Associated with the problem of hydrogen peroxide destruction in contact lens disinfection systems are the problems of easy use and user compliance. To enhance user compliance and ease of use, several efforts have focused on one-step disinfection and hydrogen peroxide destruction. In this regard, various time release tablets containing a core tablet and a totally soluble or insoluble coating have been suggested.

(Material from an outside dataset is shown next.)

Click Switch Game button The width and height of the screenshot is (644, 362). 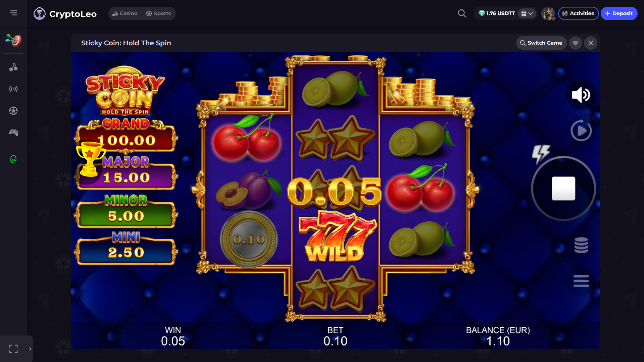[x=541, y=43]
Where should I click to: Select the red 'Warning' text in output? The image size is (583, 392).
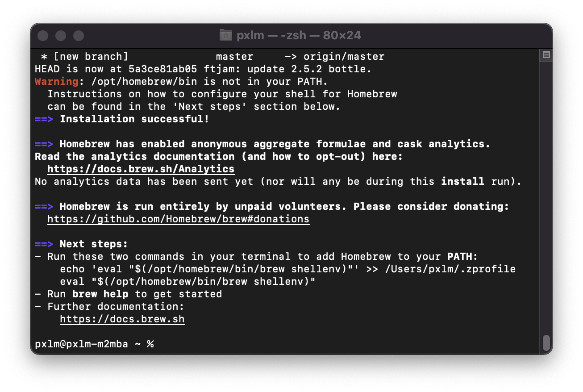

Kruse et al U.S. Patent 4,767,559 discloses a one-step contact lens cleaning and disinfecting tablet designed to be totally dissolved in water. A core containing a hydrogen peroxide reducing agent and a catalyst is provided. Preferably but not essentially, a thin lacquer polymeric coating, e.g., of acrylic resin or polyvinylpyrrolidone, may be sprayed on the core tablet to form an enveloped core tablet. A non-polymeric acket mixture containing a hydrogen peroxide generating component is dry coated onto the enveloped core tablet. In this case, the jacket mixture dissolves to form hydrogen peroxide to disinfect the contact lens. Subsequently, the thin lacquer polymeric coating enveloping the core tablet is dissolved, resulting in the release of the reducing agent and catalyst. Spraying the thin lacquer polymeric coating on as a liquid mixture, e.g., aqueous solution, can be disadvantageous. For example, the liquid in the mixture may require additional time to evaporate or may not entirely evaporate. This prolongs the tablet production process. In addition, if polyvinylpyrrolidone-containing liquid is sprayed on the core tablet to form the thin lacquer polymeric coating, the coated tablets tend to stick together, thus making further processing more difficult. Further, using a liquid mixture can result in an uneven, or even discontinuous, coating of the core tablet. Also, using liquid solutions of certain polymers is not effective to provide a coating of sufficient thickness to act as a practical delayed

release coating.

Schafer et al European Patent Application 86-109,361.5 discloses a hydrogen peroxide neutralizer tablet covered with a water-soluble coating to delay the dissolution of the tablet. The coating is applied by conventional procedures such as by spraying on a film in coating pans, by fluidized bed methods, or in closed systems. This publication does not suggest that the delayed release coating be applied as anything but a liquid. Also, polyvinylpyrrolidone is described as a component of the neutralizer tablet, but not as a component of the coating.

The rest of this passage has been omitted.